I was studying the Executable & Linking Format (ELF) recently. I realized how hierarchically it is organized. Nowadays, whenever I think of something hierarchical, for some reason, I think of cramming it into a filesystem structure via FUSE. Imagine mounting an executable file as a filesystem. One directory could have a list of exported function names. When reading those files, it would automatically disassemble that section of the file.


Executable

I’m working off of the ‘readelf -a’ command here. There would be a directory at the top level called sections/ and would contain

  .interp/
  .hash/
  .dynsym/
  .dynstr/

And so on. It might be a little tricky because those names have dots in front of them. Another directory can list shared libraries and have symbolic links to the correct libraries. Another directory will list the exported, public symbols. Opening these files would disassemble the functions for display in whatever text editor you want. Of course, not all of the interesting stuff is found at the public entry points, so it will be necessary to employ heuristics to locate other, private function entry points.

For bonus points, make the filesystem writable. This will allow annotations in the disassembled source. This will probably require that a “work” copy of the binary to be stored in the user’s home directory.

New Filesystem Ideas

I really like FUSE, the filesystem in userspace that facilitated the creation of gcfuse. I think the killer app for FUSE is sshfs. It’s a minor miracle that if you have an SSH server running on a machine you can use sshfs to mount a filesystem from another machine. Authentication, encryption, all taken care of. None of that NFS or Samba configuration hassle.

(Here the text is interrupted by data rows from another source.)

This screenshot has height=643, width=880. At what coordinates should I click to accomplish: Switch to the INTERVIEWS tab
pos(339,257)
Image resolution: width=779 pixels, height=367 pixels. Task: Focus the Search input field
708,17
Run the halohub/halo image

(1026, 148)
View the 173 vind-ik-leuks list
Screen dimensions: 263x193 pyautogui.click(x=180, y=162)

I started wondering what else I might be able to use FUSE for. There is the small issue of Sega Dreamcast disc images. These games contain a lot of multimedia encoded with Sofdec’s middleware tools. For the most part, these discs use an ISO-9660-like filesystem that’s just a little different and doesn’t operate with Linux’s ISO-9660 module. Perhaps a FUSE/ISO-9660 module that can also handle the modified Dreamcast variant? Actually, I see that the big FUSE app directory lists an app appropriately named fuseiso which can load an ISO-9660 filesystem. It might be worth a look.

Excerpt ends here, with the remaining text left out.